• SELECTED EXCERPT:

□ □ □ □ □

Following is the full text of the white paper on "The
Development of Tibetan Culture" released by the Information
Office of the State Council of the People's Republic of
China June 22:
China is a united multi-ethnic country. As a member of
the big family of the Chinese nation, the Tibetan people
have created and developed their brilliant and distinctive
culture during a long history of continuous exchanges and
contacts with other ethnic groups, all of whom have assimilated
and promoted each other's cultures. Tibetan culture has
all along been a dazzling pearl in the treasure-house of
Chinese culture as well as that of the world as a whole.
The gradual merger of the Tubo culture of the Yalong Valley
in the middle part of the basin of the Yarlung Zangbo River,
and the ancient Shang-Shung culture of the western part
of the Qinghai- Tibet Plateau formed the native Tibetan
culture. In the period of the reign of Songtsen Gampo in
the seventh century, Buddhism was introduced to the Tubo
people from the Central Plain of China, India and Nepal,
and gradually developed into Tibetan Buddhism with its distinctive
characteristics. At the same time, the Indian and Nepalese
cultures of South Asia, the Persian and Arabic cultures
of West Asia and especially the Han Chinese culture of the
Central Plain had considerable influence on the development
of Tibetan culture. In the long process of Tibetan cultural
development, Tibetan architecture art and the plastic arts
such as sculpture, painting, decoration and handicrafts,
as well as music, dance, drama, spoken and written language,
literature in written form, folk literature, Tibetan medicine
and pharmacology, astronomy and the calendar all reached
very high levels.
Tibet later became a local regime practicing a system of
feudal serfdom under a theocracy, and ruled by a few upper-class
monks and nobles. This ensured that Tibetan Buddhist culture
gained the dominant position in Tibetan culture for a long
period of time, until the Democratic Reform was carried
out in 1959. Throughout this period, a handful of upper-class
lamas and aristocrats monopolized the means of production,
culture and education.

□ □ □ □ □

• ENTRIES SUPPLIED:

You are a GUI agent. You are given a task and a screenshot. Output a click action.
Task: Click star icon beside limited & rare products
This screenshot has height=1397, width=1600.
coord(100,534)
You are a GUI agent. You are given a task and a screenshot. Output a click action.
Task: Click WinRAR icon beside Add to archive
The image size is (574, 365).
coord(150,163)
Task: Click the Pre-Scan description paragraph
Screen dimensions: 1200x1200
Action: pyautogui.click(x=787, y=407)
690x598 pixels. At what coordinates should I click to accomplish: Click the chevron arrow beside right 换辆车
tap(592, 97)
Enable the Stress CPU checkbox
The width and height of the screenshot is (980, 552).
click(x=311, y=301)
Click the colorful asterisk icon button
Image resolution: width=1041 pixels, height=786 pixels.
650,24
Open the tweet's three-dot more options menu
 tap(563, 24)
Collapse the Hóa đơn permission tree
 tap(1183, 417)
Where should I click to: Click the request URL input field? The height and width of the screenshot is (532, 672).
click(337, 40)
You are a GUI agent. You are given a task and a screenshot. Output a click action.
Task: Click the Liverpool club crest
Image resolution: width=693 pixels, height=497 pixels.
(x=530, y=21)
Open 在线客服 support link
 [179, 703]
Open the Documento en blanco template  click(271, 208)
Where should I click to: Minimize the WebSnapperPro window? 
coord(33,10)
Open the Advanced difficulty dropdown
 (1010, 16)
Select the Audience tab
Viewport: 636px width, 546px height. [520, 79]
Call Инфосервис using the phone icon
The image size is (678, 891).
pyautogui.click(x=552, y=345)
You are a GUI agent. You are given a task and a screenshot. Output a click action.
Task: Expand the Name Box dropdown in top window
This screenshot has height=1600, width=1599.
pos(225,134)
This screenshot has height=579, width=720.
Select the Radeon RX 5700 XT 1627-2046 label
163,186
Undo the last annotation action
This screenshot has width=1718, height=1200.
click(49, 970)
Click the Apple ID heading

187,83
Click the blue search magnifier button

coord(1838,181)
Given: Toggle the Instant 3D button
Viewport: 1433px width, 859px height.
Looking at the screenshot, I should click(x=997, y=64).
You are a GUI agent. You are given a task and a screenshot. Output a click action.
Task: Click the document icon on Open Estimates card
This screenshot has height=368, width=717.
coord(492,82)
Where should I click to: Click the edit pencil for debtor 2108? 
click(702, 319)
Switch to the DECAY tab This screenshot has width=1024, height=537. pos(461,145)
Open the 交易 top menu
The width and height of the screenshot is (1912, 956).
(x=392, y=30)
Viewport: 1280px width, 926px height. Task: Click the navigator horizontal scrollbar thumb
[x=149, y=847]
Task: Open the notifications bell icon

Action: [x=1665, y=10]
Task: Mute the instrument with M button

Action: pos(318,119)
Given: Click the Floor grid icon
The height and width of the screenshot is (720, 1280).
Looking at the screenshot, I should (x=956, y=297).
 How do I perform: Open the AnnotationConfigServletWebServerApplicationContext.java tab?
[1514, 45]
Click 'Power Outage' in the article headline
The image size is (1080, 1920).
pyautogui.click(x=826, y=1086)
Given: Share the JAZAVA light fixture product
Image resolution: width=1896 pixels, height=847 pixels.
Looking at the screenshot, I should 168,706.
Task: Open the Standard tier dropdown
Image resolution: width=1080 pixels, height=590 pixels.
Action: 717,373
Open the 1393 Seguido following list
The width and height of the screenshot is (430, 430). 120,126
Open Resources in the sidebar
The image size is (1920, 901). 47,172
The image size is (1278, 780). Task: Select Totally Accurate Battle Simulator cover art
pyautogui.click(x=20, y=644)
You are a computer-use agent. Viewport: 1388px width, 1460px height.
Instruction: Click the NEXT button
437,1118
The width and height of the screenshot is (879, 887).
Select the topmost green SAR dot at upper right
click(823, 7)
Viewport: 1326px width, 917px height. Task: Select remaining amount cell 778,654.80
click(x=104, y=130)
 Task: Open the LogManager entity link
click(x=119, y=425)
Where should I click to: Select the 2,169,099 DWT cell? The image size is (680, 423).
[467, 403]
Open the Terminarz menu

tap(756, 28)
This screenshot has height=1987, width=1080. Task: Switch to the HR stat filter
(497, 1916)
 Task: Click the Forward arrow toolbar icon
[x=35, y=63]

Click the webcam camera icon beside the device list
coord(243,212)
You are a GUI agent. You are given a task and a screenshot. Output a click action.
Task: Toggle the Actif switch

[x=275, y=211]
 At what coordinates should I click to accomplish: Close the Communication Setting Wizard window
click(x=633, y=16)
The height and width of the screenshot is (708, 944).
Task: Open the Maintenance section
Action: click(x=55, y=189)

□ □ □ □ □

• GOAL OF THE EXERCISE:
Please reproduce the stretch from "Following is the" through "as a whole." in the Tibetan culture text above, word for word.

• COMPLETED EXERCISE:
Following is the full text of the white paper on "The
Development of Tibetan Culture" released by the Information
Office of the State Council of the People's Republic of
China June 22:
China is a united multi-ethnic country. As a member of
the big family of the Chinese nation, the Tibetan people
have created and developed their brilliant and distinctive
culture during a long history of continuous exchanges and
contacts with other ethnic groups, all of whom have assimilated
and promoted each other's cultures. Tibetan culture has
all along been a dazzling pearl in the treasure-house of
Chinese culture as well as that of the world as a whole.